Outro caso emblemático é o do Rio de Janeiro, que teve 800 mortes por intervenção policial somente em 2025. A principal ocorrência foi no final de outubro, quando 122 perderam a vida no Alemão e na Penha, em operação comandada pelo governo do estado, na época a cargo de Cláudio Castro. Desses, 117 eram civis e cinco, policiais.
Do total de casos registrados no ano passado, 88% das vítimas eram negras, numa população em que esse segmento representa praticamente 58% do total. O perfil segue o mesmo dos demais, com a maioria de homens (96%) e jovens de 18 a 29 anos (409); 56% dessas mortes ocorreram na capital.
Conforme o levantamento, o alto número de mortes provocadas por policiais expressa “os efeitos concretos de uma política baseada na letalidade” e a concentração desses óbitos na capital “evidencia que a adoção de práticas marcadas pela necropolítica serve para mascarar a ausência de combates estruturais ao crime organizado”.
Norte e Nordeste
Assim como ocorre nos grandes centros do Sudeste, no Norte e no Nordeste também é alto o índice de letalidade policial, sobretudo contra negros e jovens.
Para ficar em alguns dos cenários mapeados pela Rede, no Amazonas, a quantidade de mortes decorrentes da intervenção policial oficialmente registrada, 43, se manteve no mesmo patamar de 2024, sendo o menor registrado desde 2020. No entanto, houve um aumento de 35% de casos no interior do estado, que agora concentra quase 63% do total, distribuídas em 16 municípios — antes, eram dez.
Esse aumento pode ter relação com o avanço de facções criminosas pelos interiores do Brasil, cuja resposta mais óbvia do poder público é o incremento no efetivo policial — que traz consigo a reprodução de vícios arraigados e da mesma lógica que marca historicamente as polícias no Brasil.
Desse total de mortes, 96% eram negros (a proporção desse segmento na população geral do estado é de 74%); todos eram homens e 60% (ou 26 vítimas) tinham entre 18 e 29 anos; outros 25% tinham entre 30 e 39 anos.
Vale destacar, ainda, a situação de dois dos principais estados do Nordeste. No caso da Bahia, quase 80% da população é negra, a maior proporção do Brasil. Mas os negros são quase 94% das vítimas da letalidade policial — são 1.243 mortes de um total de 1.570, o maior número encontrado entre os estados analisados pela Rede de Observatórios da Segurança.
Da mesma forma, homens (99%) e jovens são a maioria: mais de mil dessas mortes foram na faixa dos 18 a 29 anos e nove em cada dez eram adolescentes (de 12 a 17 anos). “Trata-se de uma geração inteira atravessada pela precarização da vida, pela ausência de direitos e pela presença quase exclusiva da violência estatal em seus territórios”, diz o relatório.
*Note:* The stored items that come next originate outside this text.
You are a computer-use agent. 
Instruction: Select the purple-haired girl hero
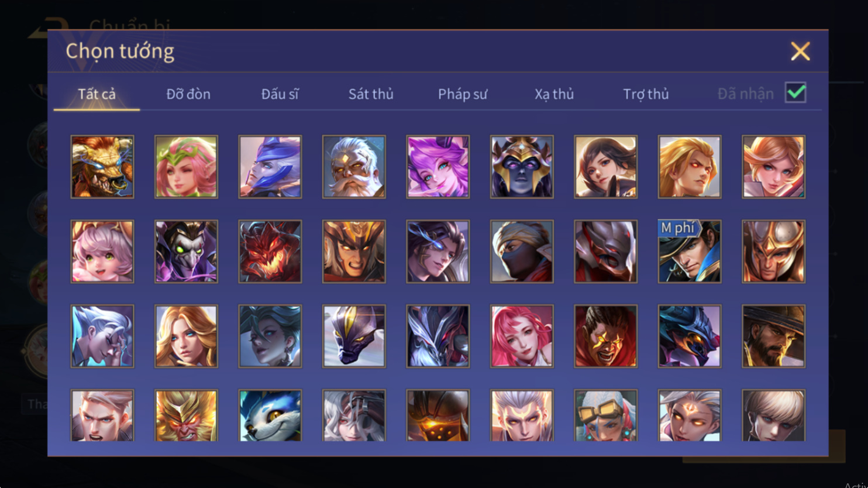point(438,167)
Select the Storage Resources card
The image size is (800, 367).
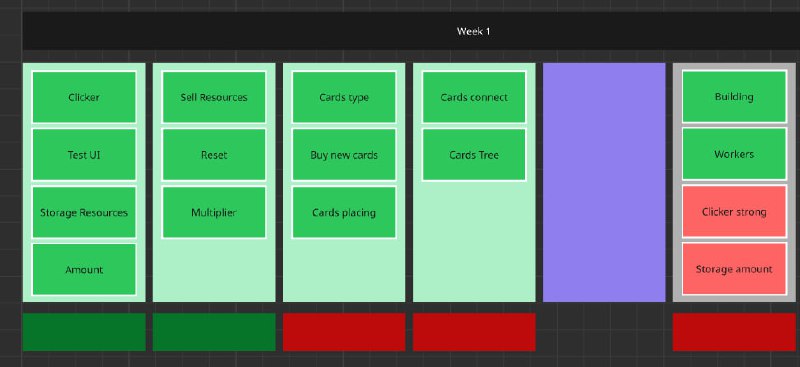click(84, 212)
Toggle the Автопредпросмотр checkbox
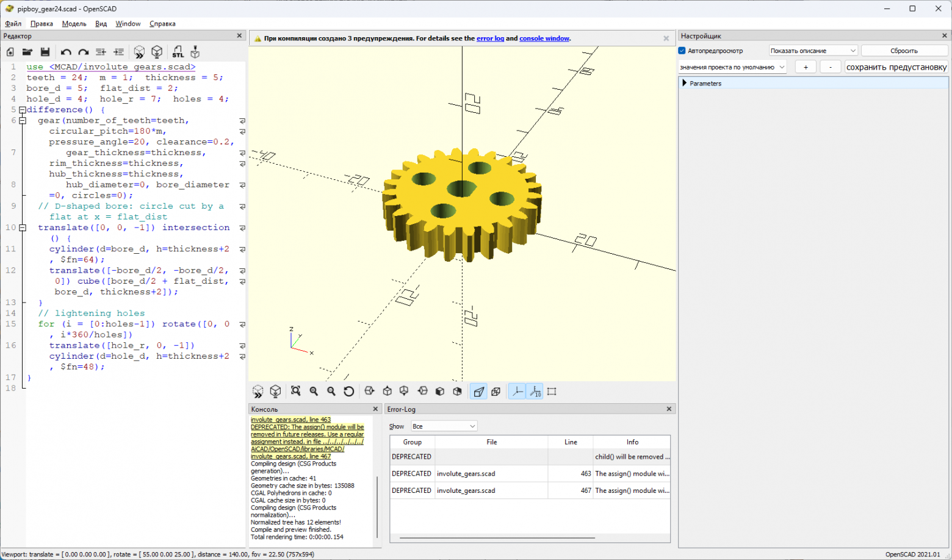The image size is (952, 560). (682, 51)
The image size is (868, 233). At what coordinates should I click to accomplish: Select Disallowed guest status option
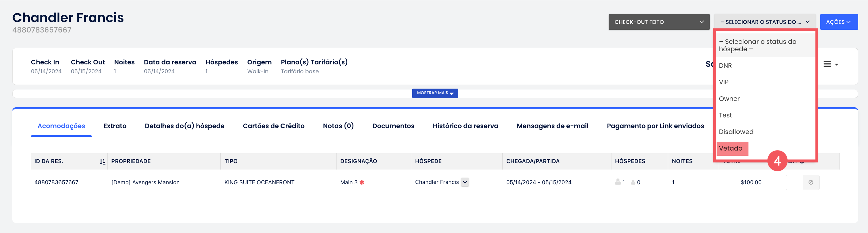click(736, 132)
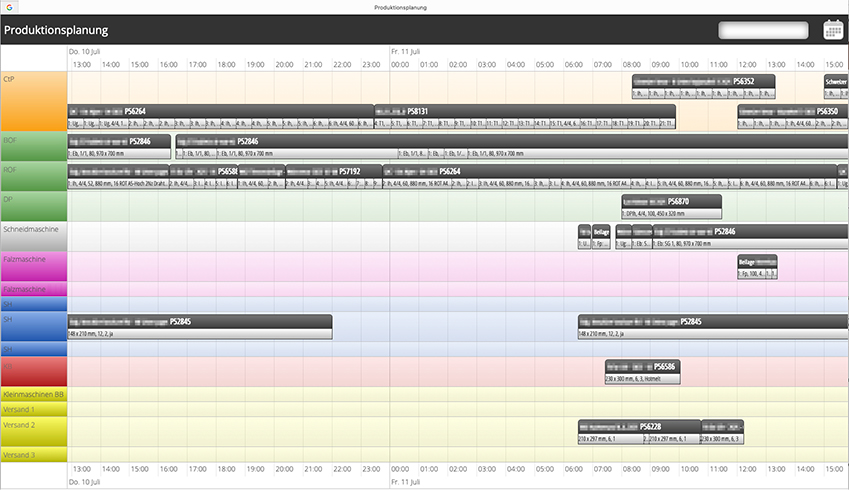Click the Fr. 11 Juli date header

click(409, 50)
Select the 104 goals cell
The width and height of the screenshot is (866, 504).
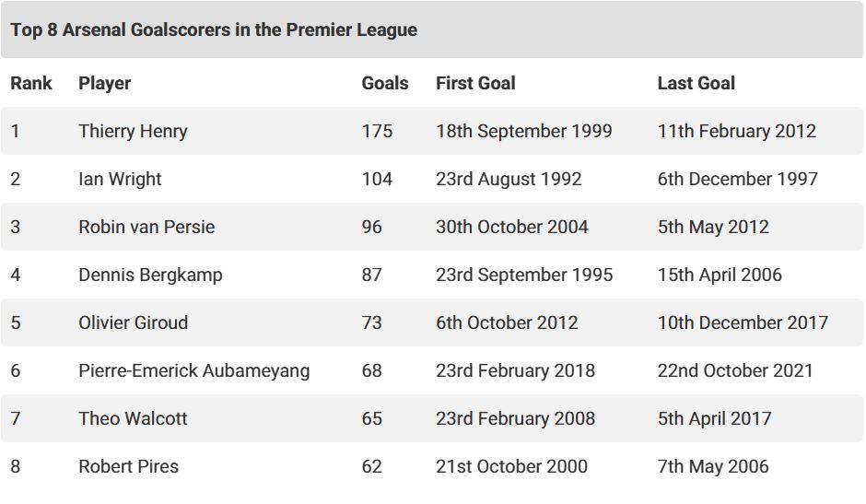377,179
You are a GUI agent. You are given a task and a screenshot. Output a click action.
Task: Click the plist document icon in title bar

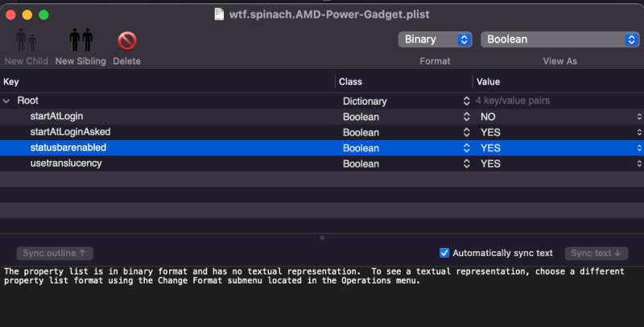pos(220,14)
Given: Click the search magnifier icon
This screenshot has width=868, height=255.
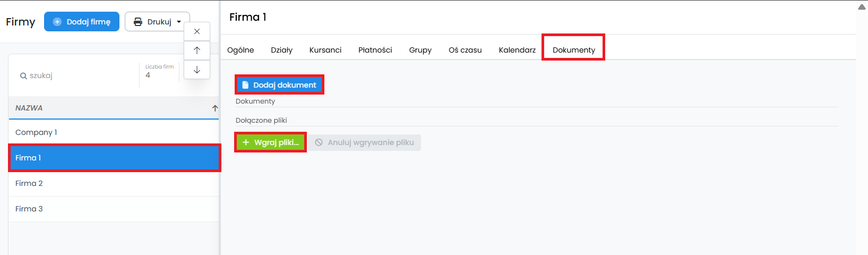Looking at the screenshot, I should pos(23,76).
Com base nos dados obtidos, os pesquisadores também ressaltam que o contexto da “guerra às drogas”, principal modelo adotado pelos estados, “segue funcionando como justificativa para o encarceramento, a militarização e a letalidade. Essa política fracassada não reduz a violência, mas intensifica vulnerabilidades e produz ciclos permanentes de trauma, medo e luto nas periferias”.
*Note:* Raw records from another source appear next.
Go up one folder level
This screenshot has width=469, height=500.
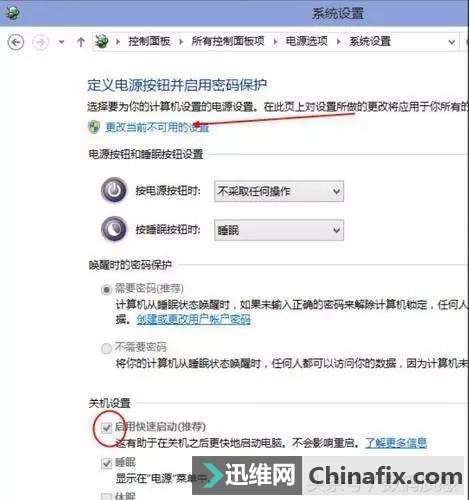(81, 42)
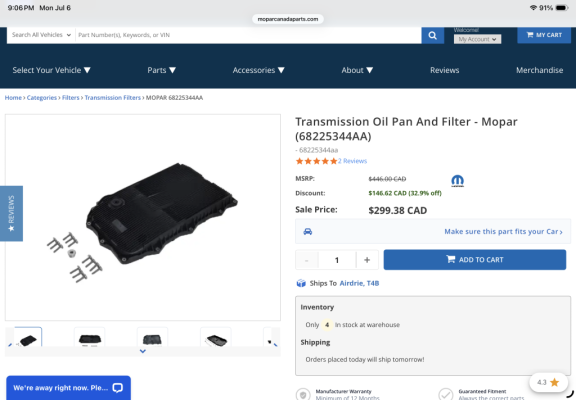Screen dimensions: 576x400
Task: Open My Cart with the cart icon
Action: click(544, 35)
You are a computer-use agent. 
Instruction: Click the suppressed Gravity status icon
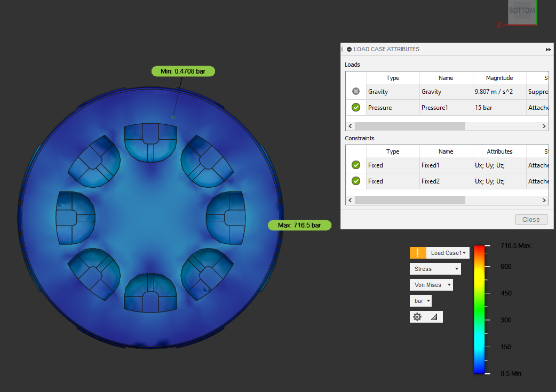point(356,92)
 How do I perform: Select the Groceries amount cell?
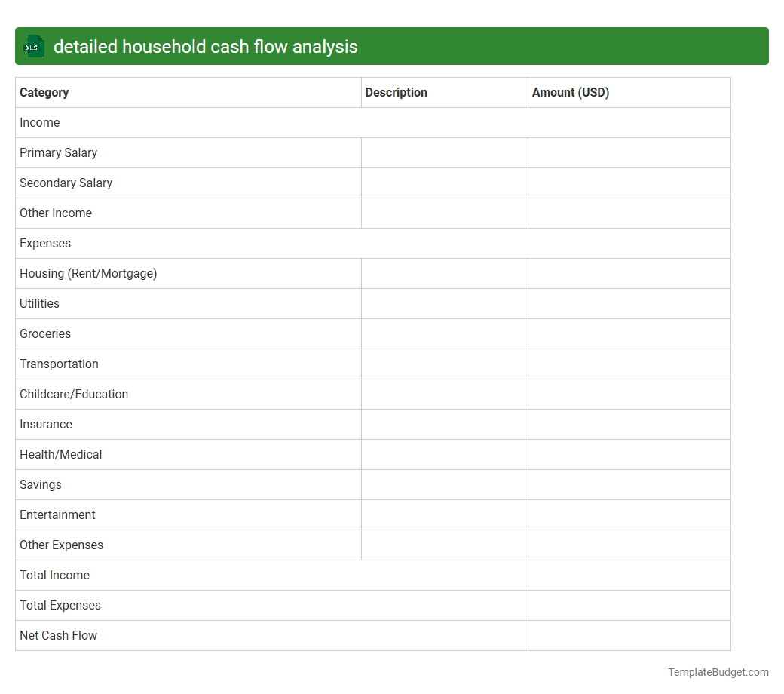(x=629, y=333)
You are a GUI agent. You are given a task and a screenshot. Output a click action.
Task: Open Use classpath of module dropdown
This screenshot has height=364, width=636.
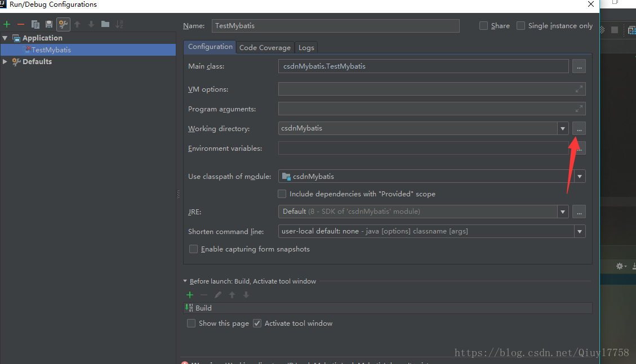click(580, 177)
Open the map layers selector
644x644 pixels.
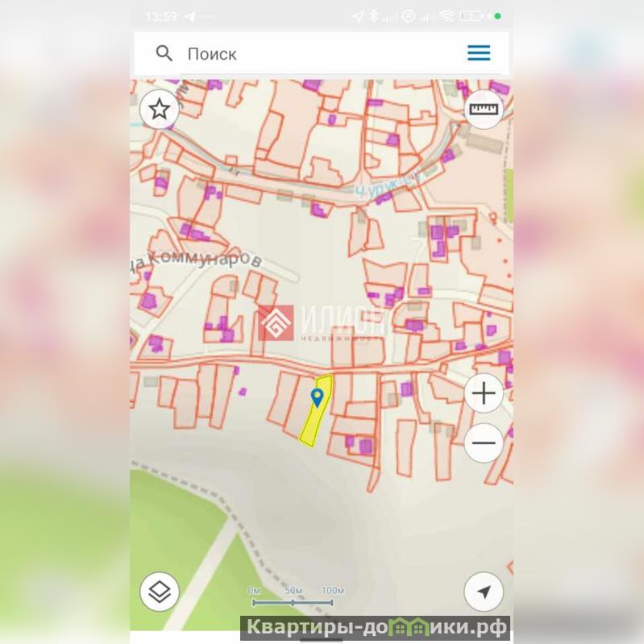[160, 592]
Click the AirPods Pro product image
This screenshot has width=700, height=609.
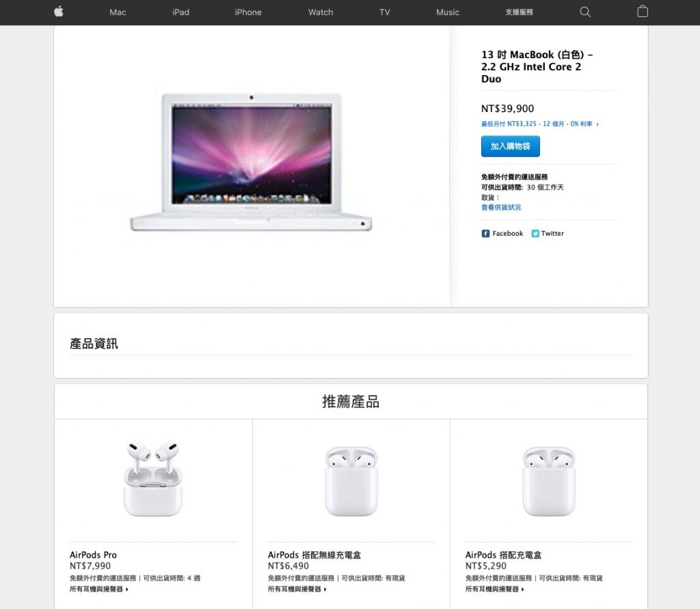pyautogui.click(x=153, y=478)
No caso do Ceará, o relatório aponta que 2025 teve o maior número de mortes causadas por policiais dos últimos seis anos. Embora sejam 71% da população, os negros representam 87% desses óbitos — mas, 57% dos registros não contavam com informações sobre raça ou cor. Jovens dos 18 aos 29 também foram o perfil mais afetado, com 64% do total.
“Em um contexto de avanço da militarização, hipervigilância e pouca transparência para os cidadãos, o racismo se institucionaliza a passos largos, sob a justificativa da guerra contra o crime, na qual a repressão é a única estratégia executada”, pontua o relatório.